Research point 1 – categories of contemporary and historical painters

The notes present a table of artists grouped according to style: slick, flat paint; loose thin paint; photo-realism; black and white; colour and pattern; and messy. The task is first to look two (at least) from each category and write a response to works that particularly appeal; then second to make a visual response in the form of copies or sketches and to reflect on this work as compared to theirs.

Since I’m unfamiliar with most of them, albeit a number of names are recognisable, I searched on each name and looked at what was, on the whole, their most recent work. I made brief notes in the book I use to keep track of work to do and to be done.

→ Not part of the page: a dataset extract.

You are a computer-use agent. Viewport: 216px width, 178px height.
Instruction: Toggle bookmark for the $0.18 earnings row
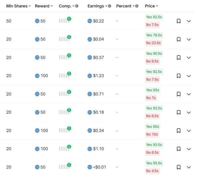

It is not a sketch book but I do sometimes paste photos in there. It is also not a log as such and would be useless as such, given the nature of my handwriting.

I marked the ones I found most interesting. These include Sarah Morris and Brian Alfred from the ‘slick flat’ category; Alli Sharma from ‘black and white’; Mimei Thompson and Eleanor Moreton from ‘loose thin paint’; Peter Doig and Daniel Richter (colour and pattern); Robert Priseman from photorealism; and Carole Benzaken, messy.

The ones that struck me most were Sarah Morris’s soundgraphs made using household gloss paint, Brian Alfred’s very flat stylised paintings that could easily be prints and with which he also makes animations; Mimei Thompson’s very colourful work that looks as though it might be tiny – a dead fly on yellow has stuck in my mind, and Robert Priseman’s tiny little photo realistic paintings about which he seems to write extensively. None of these comes close to what may be my emerging style and so copies will be a challenge but after experience making ‘my own’ Rothko, Newman, and Kusama with a MoMA course then copies of a Matisse (Amelie) and a Homer (The Water Fan), I am very much geared to giving these a go.

Because none of these artists are out of copyright, I will post links rather than images although I will print out the ones I will be using and take photos of them pasted into either my notebook or my sketchbook.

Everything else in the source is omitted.